- **GIVEN DATA**
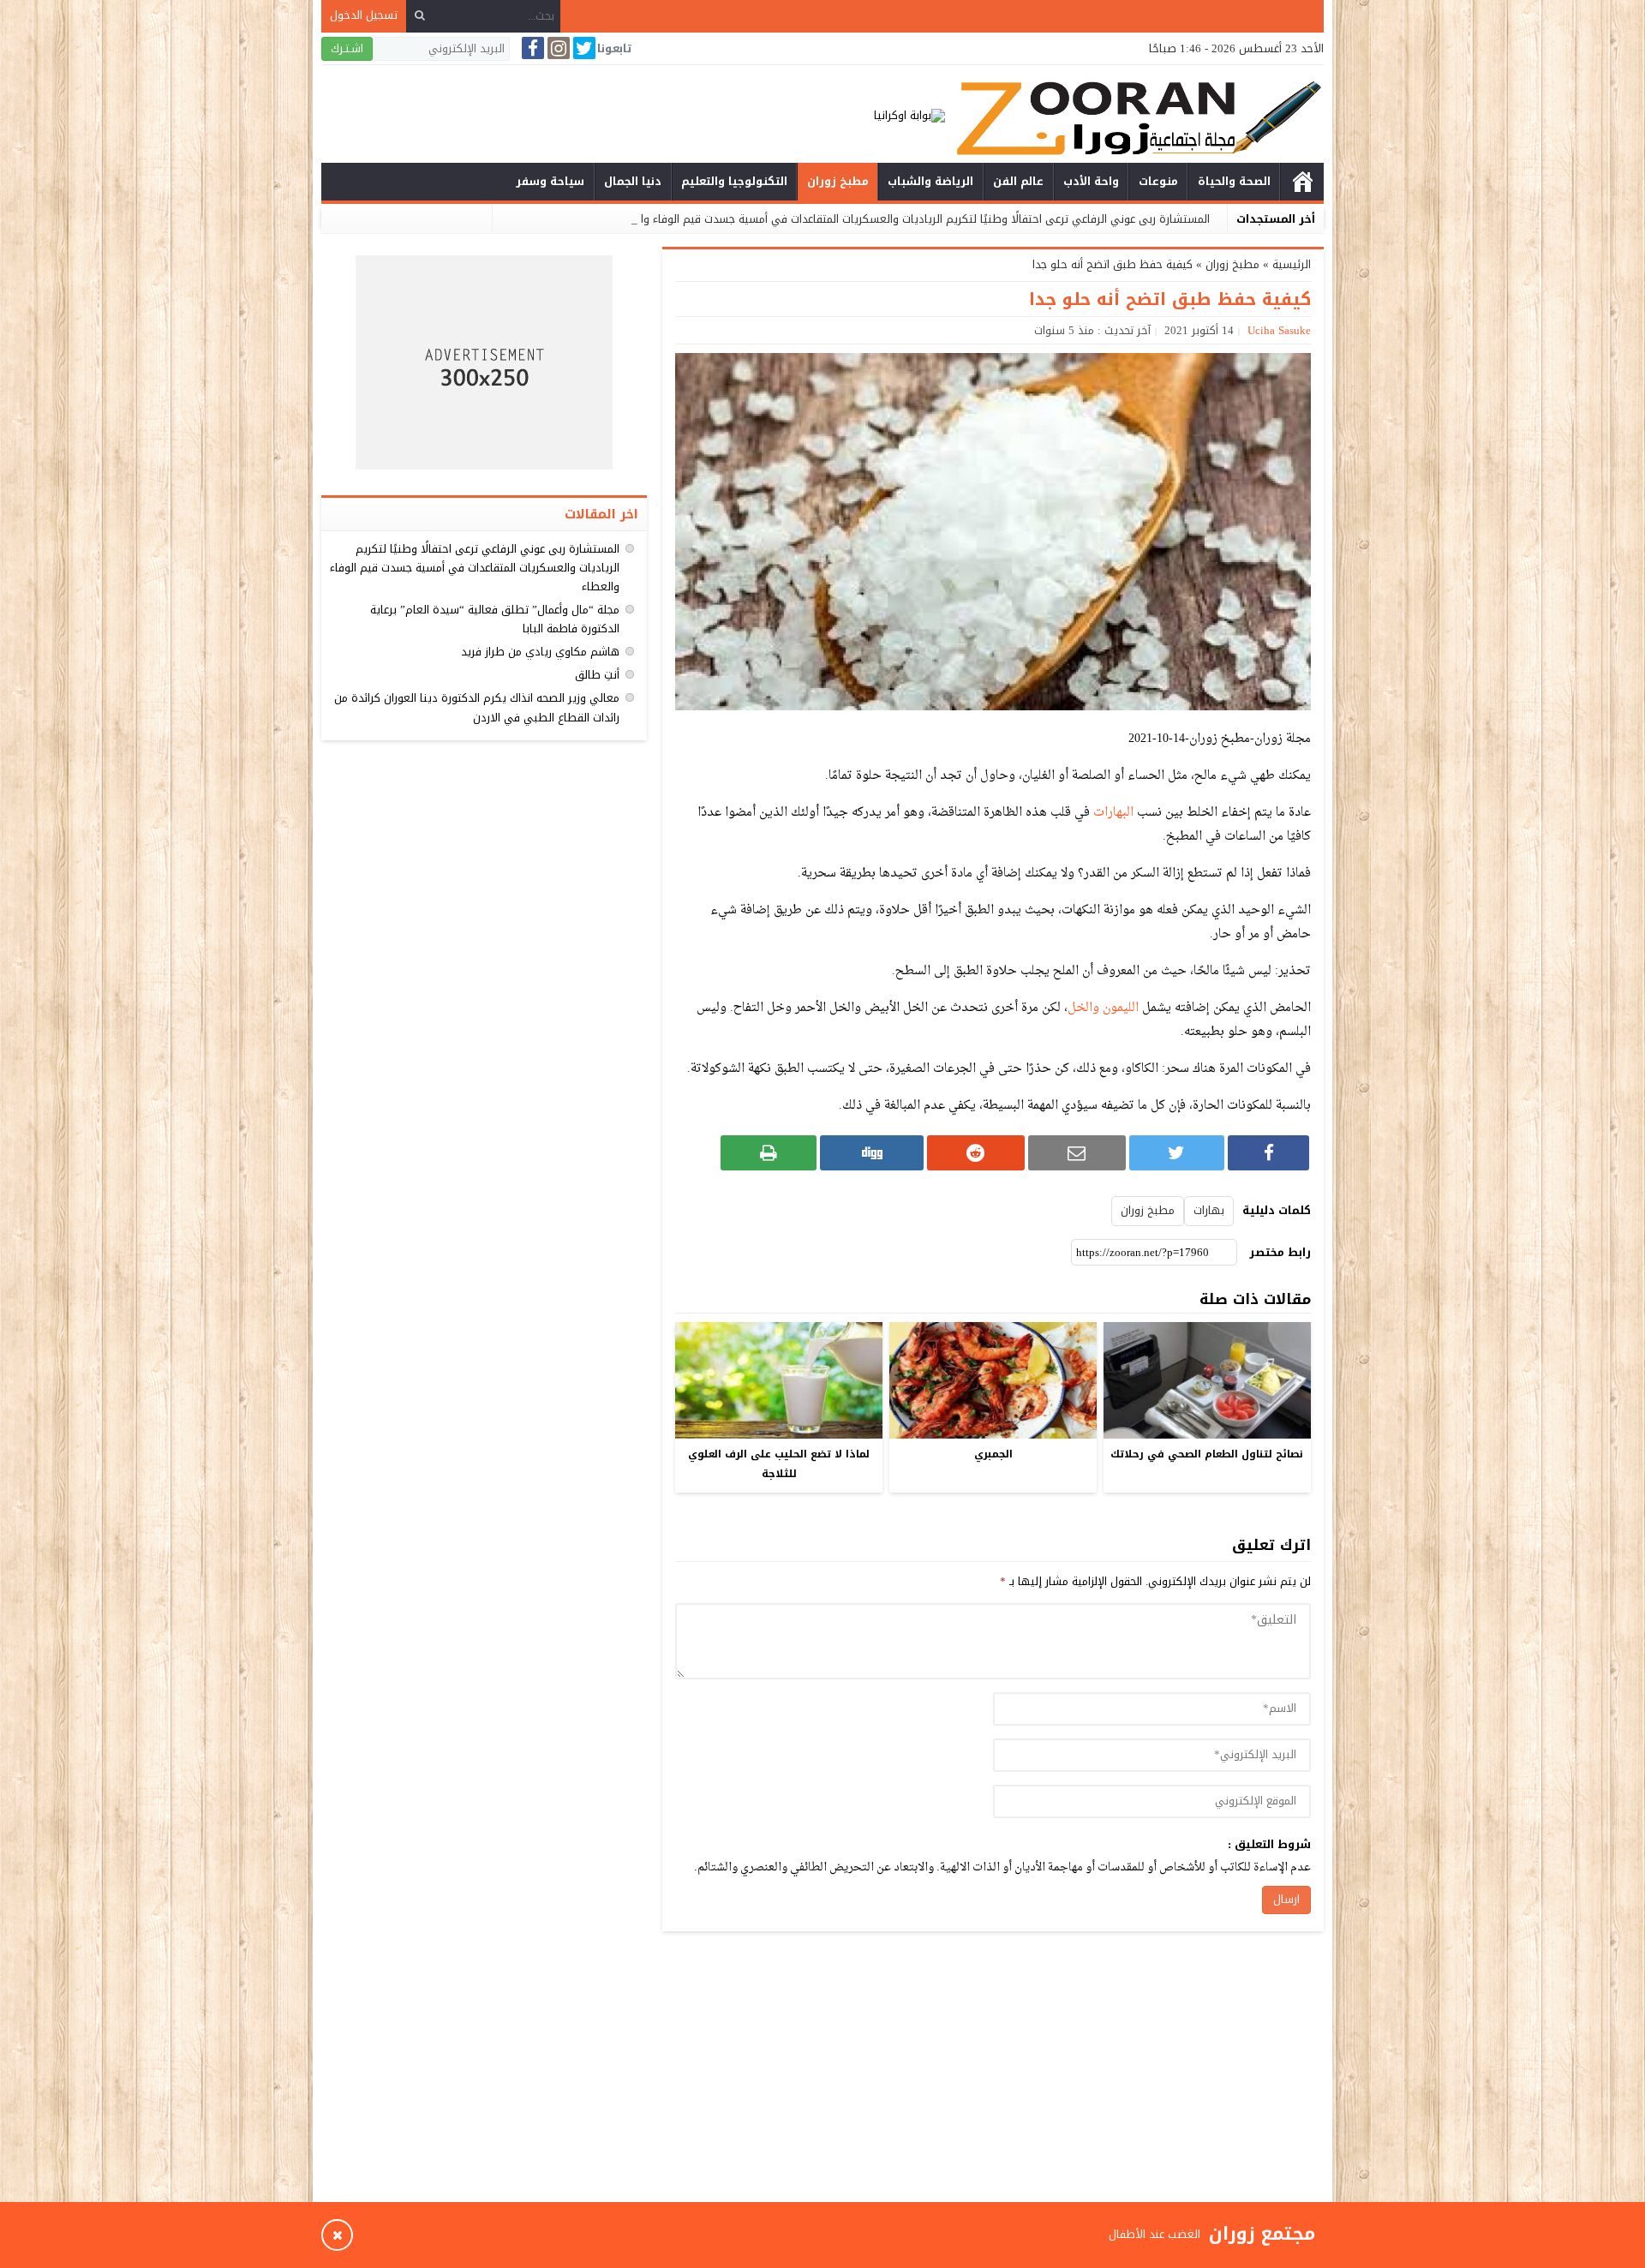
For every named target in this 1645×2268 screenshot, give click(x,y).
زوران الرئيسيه (1302, 181)
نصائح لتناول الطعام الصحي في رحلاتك (1206, 1454)
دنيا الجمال (632, 181)
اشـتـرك (347, 48)
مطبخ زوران (838, 181)
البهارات (1113, 812)
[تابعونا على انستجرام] (557, 48)
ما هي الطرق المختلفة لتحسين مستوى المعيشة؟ (1083, 2234)
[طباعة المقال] (768, 1153)
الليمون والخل (1103, 1008)
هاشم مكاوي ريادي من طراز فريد (540, 651)
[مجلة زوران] (1134, 116)
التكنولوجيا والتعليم (734, 181)
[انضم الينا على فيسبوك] (531, 48)
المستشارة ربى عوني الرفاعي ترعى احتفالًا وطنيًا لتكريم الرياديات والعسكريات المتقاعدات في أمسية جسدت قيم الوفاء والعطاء (911, 219)
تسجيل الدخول (364, 15)
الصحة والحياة (1234, 181)
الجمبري (993, 1454)
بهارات (1208, 1210)
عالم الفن (1018, 181)
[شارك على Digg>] (871, 1153)
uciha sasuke (1279, 330)
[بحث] (420, 15)
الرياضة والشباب (930, 181)
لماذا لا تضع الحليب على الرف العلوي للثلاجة (779, 1464)
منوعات (1158, 181)
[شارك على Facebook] (1268, 1153)
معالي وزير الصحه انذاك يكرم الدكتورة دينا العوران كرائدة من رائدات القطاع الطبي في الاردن (476, 707)
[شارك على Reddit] (975, 1153)
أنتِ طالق (597, 674)
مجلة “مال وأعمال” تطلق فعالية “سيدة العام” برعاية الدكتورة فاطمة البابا (494, 619)
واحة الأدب (1091, 181)
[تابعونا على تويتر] (582, 48)
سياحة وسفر (550, 181)
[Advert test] (484, 362)
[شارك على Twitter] (1177, 1153)
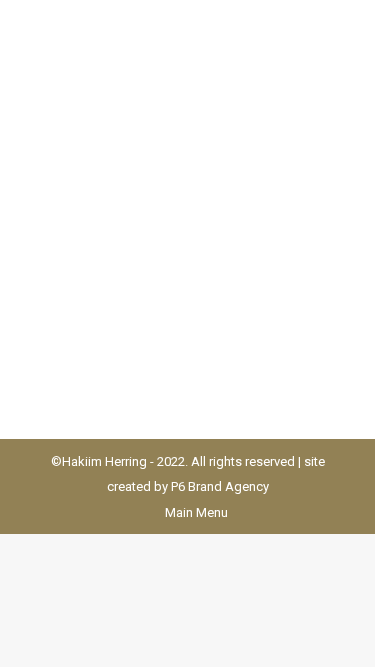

- **EXERCISE OBJECTIVE**
Every line from the one containing "واحة الأدب (1091, 181)" through the last line of the data is to be retyped exactly, with nothing added and no pictures included.

- **TASK OUTPUT**
واحة الأدب (1091, 181)
[تابعونا على تويتر] (582, 48)
سياحة وسفر (550, 181)
[Advert test] (484, 362)
[شارك على Twitter] (1177, 1153)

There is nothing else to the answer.